魔物については、牧場を守る上で必要だからと祖父にいろいろ習ったので、多少は詳しいのよね。
「まぁこの子は、かなり珍しい魔物だから、普通は見た事ないと思うわ」
「へ~、そうなのね。それで、この子のことはわかったけど、街へはどうやってきたの? あなたの牧場って乗合馬車とかで行ける場所にあるの?」
馬を所持していない人のこの世界での一般的な移動手段が乗合馬車です。
ですが、勿論私は乗合馬車で来たわけではないですし、そもそも私の牧場には乗合馬車で行く事はできません。
「何言っているのよ? 私はこの子に乗って来たのよ」
「え? あなたねぇ! こんな小さい子の上に乗って来たの!? もしかしたら魔物だから力が強いのかもしれないけど、可哀そうじゃない!? シメるぞ!」
レミオロッコって怖いのか優しいのかよくわからないわね……。
「慌てないで。この子、大きくなれるのよ。まぁそれは後で見せるから。それより、ちょっと買い物して帰りたいの。私じゃわからないから、必要な材料をレミオロッコが選んでくれない?」
「お、大きくなれる? それなら大丈夫なのかな? ま、まぁいいわ。それで何の材料を買うの?」
「家よ」
「……聞き間違えかしら? いま家って聞こえたのだけど?」
「聞き間違えじゃないわ。家の材料を買って帰りたいの」
「あなた、何を考えているの? 家の材料なんて馬車も無いのに持って帰れるわけないじゃない! おちょくってるの!? あぁん!?」
なんかレミオロッコにも慣れてきて、怖くなくなってきたわね。むしろ面白くなってきたわ。案外レミオロッコっていじられキャラの素質があるんじゃないかしら?

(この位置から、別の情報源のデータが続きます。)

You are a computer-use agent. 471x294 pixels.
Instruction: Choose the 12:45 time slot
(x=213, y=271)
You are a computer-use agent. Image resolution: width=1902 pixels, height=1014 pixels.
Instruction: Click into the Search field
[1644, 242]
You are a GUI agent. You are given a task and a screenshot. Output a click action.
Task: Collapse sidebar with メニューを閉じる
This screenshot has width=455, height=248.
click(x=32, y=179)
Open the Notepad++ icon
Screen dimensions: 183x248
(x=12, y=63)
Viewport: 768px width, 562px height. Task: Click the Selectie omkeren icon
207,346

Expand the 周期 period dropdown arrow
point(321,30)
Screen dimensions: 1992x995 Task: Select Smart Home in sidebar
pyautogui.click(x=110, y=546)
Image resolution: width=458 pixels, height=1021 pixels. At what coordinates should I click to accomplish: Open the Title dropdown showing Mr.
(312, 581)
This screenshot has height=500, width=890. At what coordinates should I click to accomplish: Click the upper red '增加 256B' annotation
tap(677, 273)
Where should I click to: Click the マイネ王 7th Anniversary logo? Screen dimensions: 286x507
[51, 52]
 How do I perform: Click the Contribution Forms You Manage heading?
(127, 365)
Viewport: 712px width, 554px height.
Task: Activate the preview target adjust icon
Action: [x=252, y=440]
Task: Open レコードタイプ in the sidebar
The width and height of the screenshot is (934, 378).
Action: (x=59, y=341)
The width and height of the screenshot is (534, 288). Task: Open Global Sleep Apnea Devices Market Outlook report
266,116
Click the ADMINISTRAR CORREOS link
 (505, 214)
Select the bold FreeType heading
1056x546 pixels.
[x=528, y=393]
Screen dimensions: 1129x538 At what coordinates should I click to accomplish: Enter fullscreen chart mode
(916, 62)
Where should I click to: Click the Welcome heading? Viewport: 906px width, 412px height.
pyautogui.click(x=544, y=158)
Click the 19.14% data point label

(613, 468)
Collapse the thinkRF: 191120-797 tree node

「持って帰れるから買って帰るって言ったのよ。あぁん?」
「凄み方がなってないわよ! じゃなくて、どういう意味よ!?」
なんか面白そうだから、説明せずに黙っておいて実際に運ぶところを見て貰おう。
「まぁ見ればわかるから、とにかく木工所に行きましょ」
昔、祖父に連れられて一度だけ行った事があるから、木工所の場所はだいたい把握しています。
何か後ろで、レミオロッコがまだ何か言っているようだけど、もうそのまま向かっちゃいましょう。